だから夏が来ると思い出してしまうことや考え込んでしまうことがある。ワタシにとってあまり心地良い季節ではない。
気候やイベントに刺激をされて蘇る記憶や悶々とした気持ちも多く、夏の夕暮れはちょっと切ない。
夏休みで彼もワタシもあちこち飛び回っているから、そういえば1か月ほど会っていない。次に会うのはさらに1か月後の話だ。
だけどふと考えたら、このトラウマの多い季節を、彼と過ごさずに済んで良かったのかもしれないとも思った。
ワタシは過去のいろいろに向き合い頭の中に転がる記憶を整理する時間を持てたし、あるいは新たなトラウマを重ねずに済んだとも言えるだろう。
先日友人が仕事で偶然、ワタシの過去の人に会ったらしい。

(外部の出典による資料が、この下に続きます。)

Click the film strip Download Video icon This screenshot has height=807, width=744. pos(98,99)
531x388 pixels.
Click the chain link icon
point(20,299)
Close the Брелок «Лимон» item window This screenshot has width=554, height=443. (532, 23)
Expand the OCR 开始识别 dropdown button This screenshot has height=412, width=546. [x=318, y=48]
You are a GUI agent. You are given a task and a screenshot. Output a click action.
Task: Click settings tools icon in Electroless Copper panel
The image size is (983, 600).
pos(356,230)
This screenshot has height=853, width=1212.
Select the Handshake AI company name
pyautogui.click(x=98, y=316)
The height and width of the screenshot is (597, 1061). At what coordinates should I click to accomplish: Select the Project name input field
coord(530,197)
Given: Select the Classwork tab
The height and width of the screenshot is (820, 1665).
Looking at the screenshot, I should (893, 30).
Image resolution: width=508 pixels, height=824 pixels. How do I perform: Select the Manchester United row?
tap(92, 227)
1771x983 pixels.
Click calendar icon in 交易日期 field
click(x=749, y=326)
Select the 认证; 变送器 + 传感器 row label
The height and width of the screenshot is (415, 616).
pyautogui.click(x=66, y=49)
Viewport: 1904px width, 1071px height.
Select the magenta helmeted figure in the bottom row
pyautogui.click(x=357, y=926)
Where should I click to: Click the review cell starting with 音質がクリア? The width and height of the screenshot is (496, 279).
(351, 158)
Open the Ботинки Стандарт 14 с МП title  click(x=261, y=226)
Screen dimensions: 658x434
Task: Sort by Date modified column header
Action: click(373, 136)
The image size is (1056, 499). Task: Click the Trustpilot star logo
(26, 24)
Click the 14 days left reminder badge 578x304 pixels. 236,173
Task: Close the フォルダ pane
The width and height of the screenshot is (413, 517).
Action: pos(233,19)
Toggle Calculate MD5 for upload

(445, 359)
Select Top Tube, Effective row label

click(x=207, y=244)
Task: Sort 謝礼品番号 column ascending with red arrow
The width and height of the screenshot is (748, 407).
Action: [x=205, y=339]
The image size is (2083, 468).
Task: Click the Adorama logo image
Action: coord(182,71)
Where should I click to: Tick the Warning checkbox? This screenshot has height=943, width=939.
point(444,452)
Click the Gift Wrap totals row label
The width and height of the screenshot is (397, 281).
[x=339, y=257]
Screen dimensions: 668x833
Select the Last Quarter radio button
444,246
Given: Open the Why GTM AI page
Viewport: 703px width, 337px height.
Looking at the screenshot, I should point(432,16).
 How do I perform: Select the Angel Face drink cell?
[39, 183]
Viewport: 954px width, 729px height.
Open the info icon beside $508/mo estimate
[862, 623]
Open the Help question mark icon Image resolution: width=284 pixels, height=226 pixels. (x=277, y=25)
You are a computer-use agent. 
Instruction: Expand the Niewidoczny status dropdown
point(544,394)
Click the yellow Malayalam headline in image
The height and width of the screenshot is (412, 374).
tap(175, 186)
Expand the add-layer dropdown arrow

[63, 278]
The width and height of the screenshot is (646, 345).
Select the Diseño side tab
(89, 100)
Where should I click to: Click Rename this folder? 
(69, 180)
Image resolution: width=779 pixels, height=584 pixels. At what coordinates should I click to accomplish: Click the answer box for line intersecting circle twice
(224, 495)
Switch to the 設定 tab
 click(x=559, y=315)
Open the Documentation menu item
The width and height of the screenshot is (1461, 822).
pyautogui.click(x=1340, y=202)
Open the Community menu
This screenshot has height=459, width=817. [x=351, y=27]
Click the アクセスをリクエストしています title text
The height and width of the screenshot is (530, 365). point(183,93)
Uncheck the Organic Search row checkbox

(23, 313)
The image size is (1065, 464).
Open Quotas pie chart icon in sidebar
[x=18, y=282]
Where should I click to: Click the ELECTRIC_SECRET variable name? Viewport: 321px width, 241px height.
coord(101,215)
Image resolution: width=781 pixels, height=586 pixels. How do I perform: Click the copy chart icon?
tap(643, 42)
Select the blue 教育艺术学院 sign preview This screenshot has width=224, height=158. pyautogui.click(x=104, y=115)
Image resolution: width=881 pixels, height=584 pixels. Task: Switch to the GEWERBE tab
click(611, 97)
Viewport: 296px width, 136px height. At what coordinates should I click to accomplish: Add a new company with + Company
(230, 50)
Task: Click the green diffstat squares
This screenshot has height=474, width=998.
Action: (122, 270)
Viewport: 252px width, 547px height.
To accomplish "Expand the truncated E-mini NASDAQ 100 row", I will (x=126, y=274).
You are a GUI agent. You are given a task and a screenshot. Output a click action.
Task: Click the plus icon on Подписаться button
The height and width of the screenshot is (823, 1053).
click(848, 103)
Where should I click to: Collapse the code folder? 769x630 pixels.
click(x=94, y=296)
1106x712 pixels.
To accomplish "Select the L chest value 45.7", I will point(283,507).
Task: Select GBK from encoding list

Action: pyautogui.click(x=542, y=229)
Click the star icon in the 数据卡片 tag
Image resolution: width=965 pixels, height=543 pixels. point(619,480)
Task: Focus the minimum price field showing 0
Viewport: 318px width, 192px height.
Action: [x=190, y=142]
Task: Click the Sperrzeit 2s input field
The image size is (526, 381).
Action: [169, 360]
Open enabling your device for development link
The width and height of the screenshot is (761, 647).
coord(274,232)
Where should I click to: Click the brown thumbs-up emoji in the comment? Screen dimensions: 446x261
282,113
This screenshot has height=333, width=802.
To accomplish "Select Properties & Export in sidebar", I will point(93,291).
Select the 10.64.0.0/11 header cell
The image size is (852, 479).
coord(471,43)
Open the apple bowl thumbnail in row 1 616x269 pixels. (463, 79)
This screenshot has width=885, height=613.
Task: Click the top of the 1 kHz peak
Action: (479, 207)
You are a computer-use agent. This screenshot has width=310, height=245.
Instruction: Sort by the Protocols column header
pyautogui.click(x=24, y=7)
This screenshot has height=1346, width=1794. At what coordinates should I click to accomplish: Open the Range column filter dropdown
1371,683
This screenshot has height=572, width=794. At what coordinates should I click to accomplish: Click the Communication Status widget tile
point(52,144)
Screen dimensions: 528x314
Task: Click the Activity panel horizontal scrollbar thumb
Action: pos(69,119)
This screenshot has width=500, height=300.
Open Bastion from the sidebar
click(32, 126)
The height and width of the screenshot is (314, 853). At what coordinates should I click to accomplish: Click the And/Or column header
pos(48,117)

もう7,8年も前にワタシを惑わせたその人は、友人に向かって「杏子ちゃんは元気ですか?今何してるんですかね」と訊いたらしい。
その話を聞いて、ワタシは一瞬だけ顔から血の気が引いたのを感じたけれど、すぐさまLINEの画面に「www」を思わず連打していた。キッチンで肉を煮込みながら、反り返って爆笑した。
一体どの面下げてそんなこと言ってるんだろー!www
LINEに打ったそのセリフは心からの本音だったし、何より、そのように自然に笑い飛ばせた自分にちょっとほっとした。ワタシの中で、彼はちゃんと過去の人になったんだな、と確認することができた。
4,5年前に一度だけ彼と職場で遭遇してしまったときに、ものすごくショッキングだったため、しばらく過呼吸気味になって、同期にえらく心配された。
以来ずっと彼と遭遇しないように気をつけていたけれど、きっと今ならうっかり会ってしまってももう大丈夫だろう。あっけらかんと近況報告できる自信が出た。
それにしても、向こうはもうこちらのことなんか忘れてるかと思っていた。一瞬血の気が引いたというのは、正直そのように近況を尋ねられるとは思っていなくて驚いたからだ。
そんなふうに覚えているのだったら、言ってやりたいこともいくつかあるけれど、今となってはその種の怒りや恨みすらただ静かにリリースしたいとワタシは願っている。